Publicly traded companies that maintain digital assets on their balance sheets, referred to as digital asset treasuries, or DATs, have experienced a drop in share prices in recent weeks as investors reevaluate the viability of their strategies.

Kendrick indicated that an mNAV exceeding 1 is crucial for DATs to grow their holdings, while values falling below this level indicate weaker balance sheets and the possibility of consolidation.

Differentiation among DATs

Kendrick mentioned that the current downturn might present opportunities for differentiation rather than indicating the demise of the sector.

Elements such as access to affordable funding, advantages of scale, and yield from staking or are anticipated to distinguish stronger entities from weaker ones.

DATs focused on Ethereum are perceived as the most resilient, partly due to the fact that staking returns can directly improve mNAVs. Bitmine strategist Tom Lee has projected that staking alone could contribute 0.6 points to the mNAV of Ethereum-based DATs.

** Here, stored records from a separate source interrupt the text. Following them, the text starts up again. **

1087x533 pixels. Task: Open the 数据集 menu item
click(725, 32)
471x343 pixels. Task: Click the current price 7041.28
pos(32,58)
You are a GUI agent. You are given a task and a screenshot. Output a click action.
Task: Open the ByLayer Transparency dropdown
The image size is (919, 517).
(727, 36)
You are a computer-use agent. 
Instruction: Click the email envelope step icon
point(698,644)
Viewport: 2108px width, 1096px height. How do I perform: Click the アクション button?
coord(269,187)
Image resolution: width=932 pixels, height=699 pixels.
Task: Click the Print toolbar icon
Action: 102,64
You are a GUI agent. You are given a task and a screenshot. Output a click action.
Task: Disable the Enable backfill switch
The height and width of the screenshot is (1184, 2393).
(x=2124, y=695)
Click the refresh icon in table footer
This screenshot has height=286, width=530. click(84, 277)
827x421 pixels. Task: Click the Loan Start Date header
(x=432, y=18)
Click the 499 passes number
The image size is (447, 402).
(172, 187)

This situation places Ethereum vehicles in a more advantageous position compared to those primarily associated with Bitcoin or Solana, which do not possess similar yield mechanisms.

Implications for crypto markets

DATs collectively account for approximately 4% of Bitcoin, 3.1% of Ethereum, and 0.8% of Solana in circulation, making their stability a significant factor in driving crypto demand.

Kendrick stated that consolidation is more probable among Bitcoin treasuries, resulting in coin rotation rather than net new acquisitions. In contrast, Ethereum DATs are likely to continue accumulating, offering a stronger tailwind for ether prices compared to competitors.

Notable players in the sector include Bitmine, SharpLink, and The Ether Machine, all of which have garnered close attention from investors monitoring the intersection of corporate balance sheets and digital assets.